Crysis Warhead PC geplant: Gut spielen für 500 Euro

Desktop-PCs Vor rund einem Monat wurde erstmals bekannt, dass der Spielekonzern Electronic Arts anlässlich der Einführung von Crysis Warhead einen speziell darauf abgestimmten PC auf den Markt bringen will. Jetzt sind neue Details aufgetaucht. Der Spielejournalist Chris Remo hatte Gelegenheit, Bernd Diemer, der für die Vermarktung der Marke Crysis an Franchise-Nehmer verantwortlich ist, zu dem Projekt zu befragen. Seinen Angaben zufolge soll der für Crysis Warhead konfigurierte Fertig-PC als "Warhead PC" angeboten werden und in den USA 699 US-Dollar kosten.

EA arbeitet dabei mit dem amerikanischen Spiele-PC-Hersteller UltraPC zusammen. An der Entwicklung des Systems waren außerdem auch die Entwickler von Crytek und der Grafikkartenhersteller Nvidia beteiligt. Das Gerät soll laut Diemer genügend Leistung bieten, um Crysis Warhead mit hohen Grafikeinstellungen bei einer Framerate von mindestens 30 Bildern pro Sekunde zu spielen.

Crytek habe den PC zunächst in seinem Budapester Studio selbst zusammengestellt und als Demo-System für sämtliche Entwicklungsschritte verwendet. Alle Präsentationen für EA, die Crytek-Gründer und das Team seien darauf erstellt worden. Das Gerät diente außerdem als Maßstab für die Hardwareanforderungen.

Fiel die Framerate an bestimmten Stellen des Spiels überdurchschnittlich stark ab, wurde nachgebessert, so dass man es auf dem Warhead PC problemlos und bei stabiler Bildwiederholfrequenz nutzen kann. Inzwischen ist aus dem internen Ansatz ein Projekt geworden, das einen PC verkaufen will, der Gaming-Einsteigern eine gute Basis bietet.

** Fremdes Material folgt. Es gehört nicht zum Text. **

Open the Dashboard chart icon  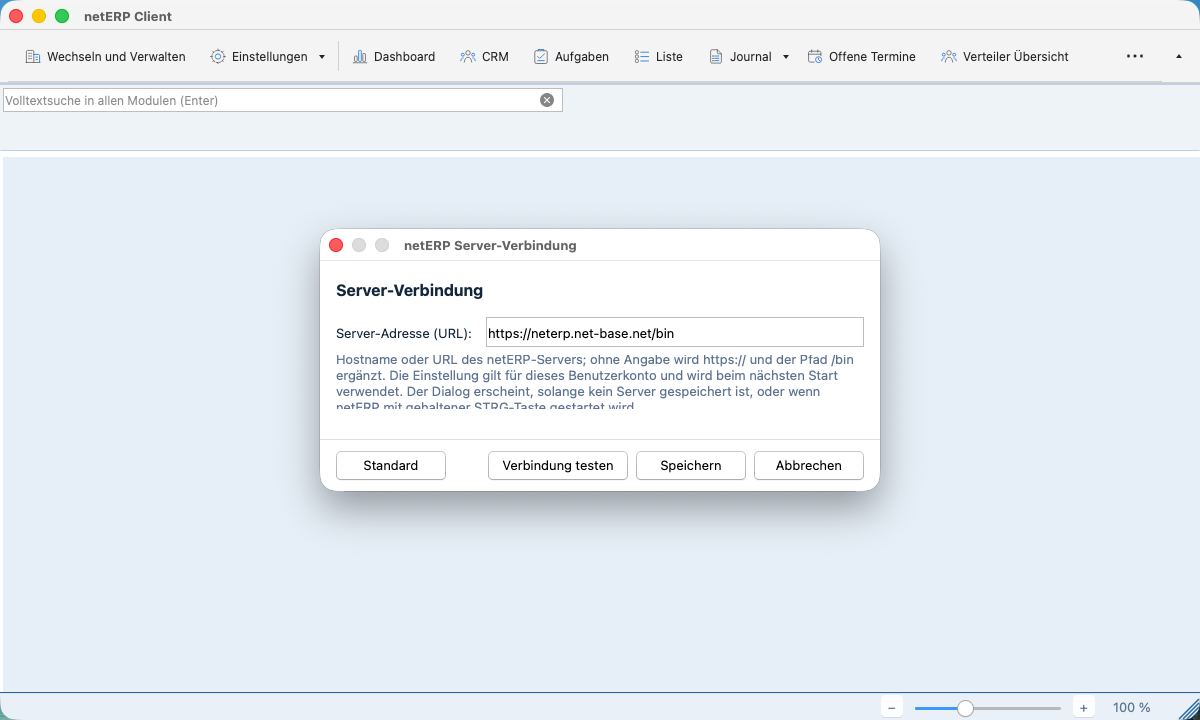pos(360,57)
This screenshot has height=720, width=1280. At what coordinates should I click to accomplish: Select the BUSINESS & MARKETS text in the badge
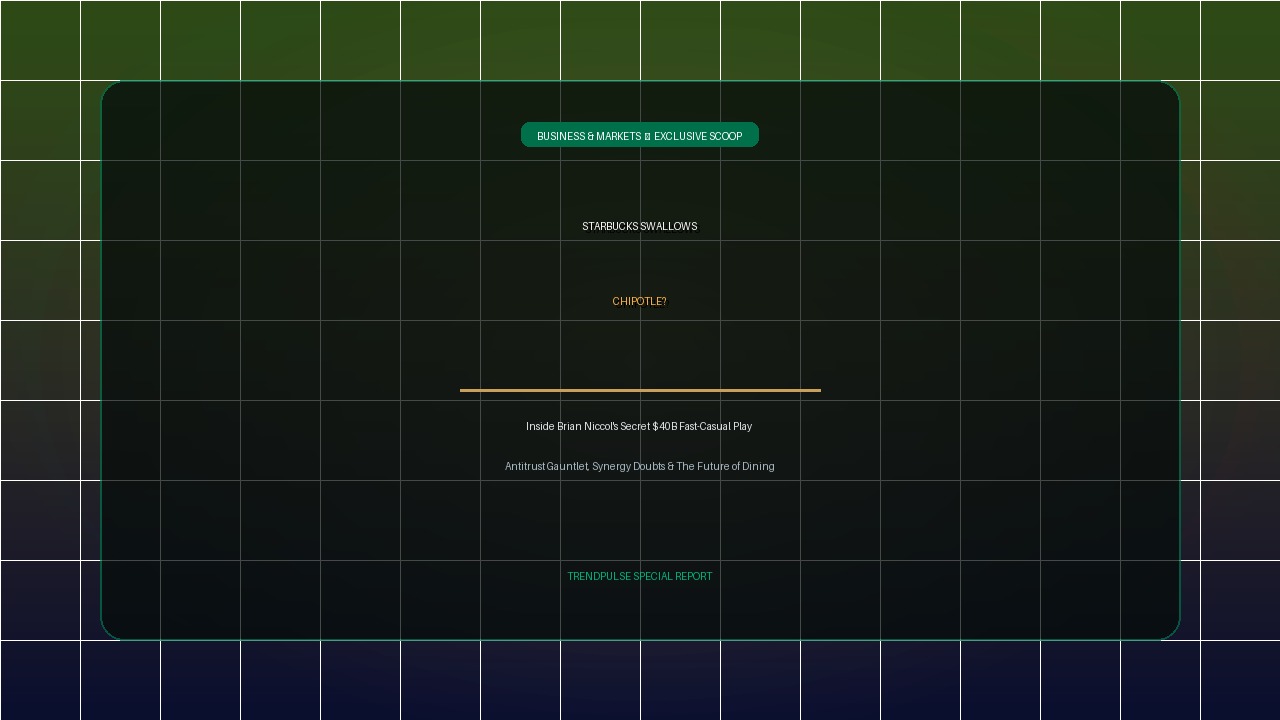tap(589, 136)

Zwar konnte Remo nicht die vollständige Hardwarekonfiguration nennen, die wichtigsten Details liegen aber nun vor. Intels Core 2 Duo e7300 Prozessor mit 2,66 Gigahertz bildet das Herz des Systems. Die Grafik liefert eine Nvidia GeForce 9800 GT Grafikkarte. Außerdem werden 2 Gigabyte Arbeitsspeicher verbaut.

Der Crysis Warhead PC soll ab nächster Woche zusammen mit dem Spiel auf den Markt kommen. Er wird dann zusammen mit dem neuen Titel verkauft. Noch ist unklar, ob das Gehäuse speziell gestaltet wird - bei dem von Remo getesteten System war dies nicht der Fall.

EA und Crytek werden nun aber nicht selbst zu PC-Anbietern, sondern setzen auf eine enge Zusammenarbeit mit den Herstellern, um so der Meinung entgegenzutreten, dass Spiele-Rechner immer tausende Euro kosten müssen. Der für den Warhead PC genannte Preis von 699 US-Dollar entspricht umgerechnet knapp 500 Euro.